- _GOAL 1_:
In the records below, switch "Tap" to "Touch" and write them out again with nothing else changed. Leave the pictures out.

Micropolis - moon or bust?

From: jpero_at_cgo.wave.ca <(jpero_at_cgo.wave.ca)>
Date: Mon Dec 22 09:04:50 1997

Hi Hotze!

And, suited to anyone interested too.

This does not apply at all. MTBF is stat based on random pick and
project it and it's bandied about purely for marketing/relibility,
*Hmmtph!*. A year is about 8760 hours long and my real experience
tells me average especially for low end to barely medium end have
average of 3 years at MOST due to bit of substandard production used
to keep costs down. I have talked to someone and told me the major
differences in controlling this reliability (means it to last years
and years and years) was in all types of balancing, bearing runout,
top quality bearings and has rubber seals on them, coated housings
and very rigid design, spindle axle runout, spindle runout all made
to VERY TIGHT specs that micropolis used. Also the design of heads
arms and balance, flexing, damping and pulse train profile to make it
"cushy" seeks yet rapid is very important to lifespan of the HD.

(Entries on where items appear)
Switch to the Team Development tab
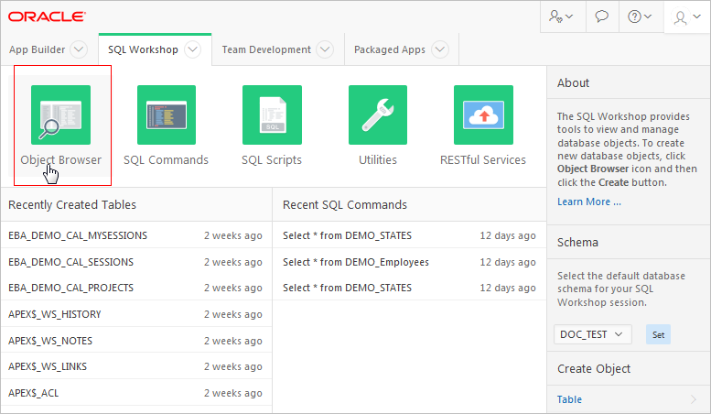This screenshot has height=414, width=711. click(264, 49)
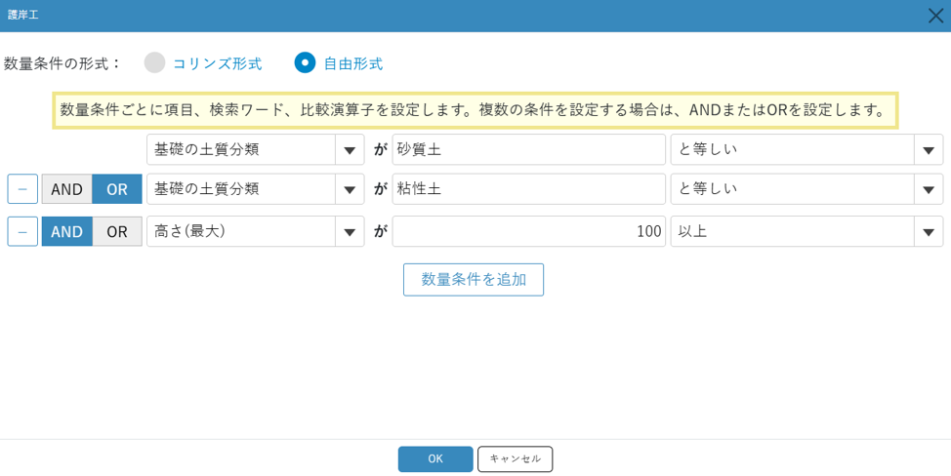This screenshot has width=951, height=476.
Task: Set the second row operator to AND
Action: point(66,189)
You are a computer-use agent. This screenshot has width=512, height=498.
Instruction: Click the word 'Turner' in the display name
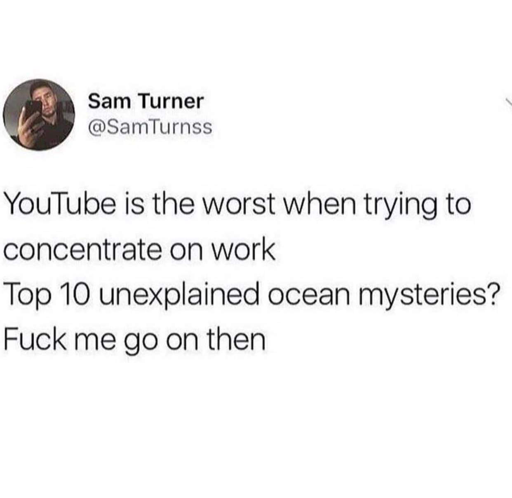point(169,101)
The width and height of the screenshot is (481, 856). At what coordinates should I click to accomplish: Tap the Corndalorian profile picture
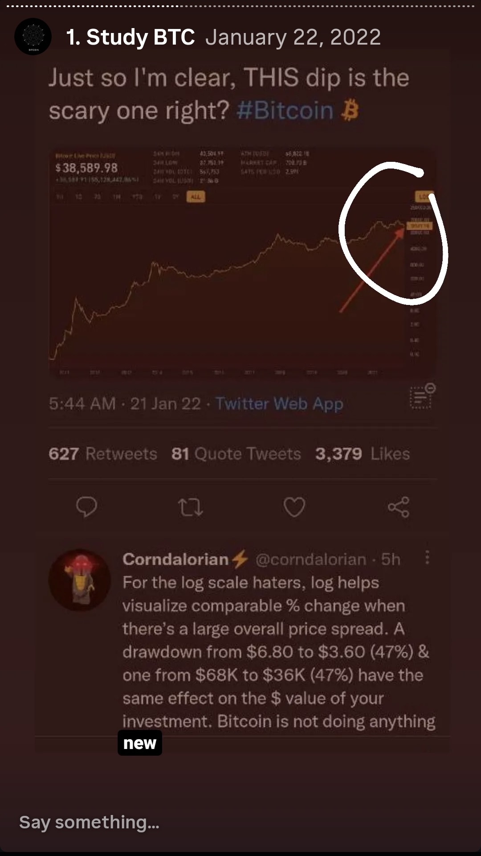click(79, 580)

- _GOAL 2_:
According to the Micropolis post, roughly how many hours long is a year?

- _COMPLETE ANSWER 1_:
Switch to the Team Development tab
This screenshot has height=414, width=711. click(264, 49)
This screenshot has width=951, height=476.
Task: Set the second row operator to AND
Action: point(66,189)
You are a computer-use agent. This screenshot has width=512, height=498.
Instruction: Click the word 'Turner' in the display name
point(169,101)
The width and height of the screenshot is (481, 856). At what coordinates should I click to accomplish: Touch the Corndalorian profile picture
click(79, 580)

- _COMPLETE ANSWER 2_:
About 8760 hours.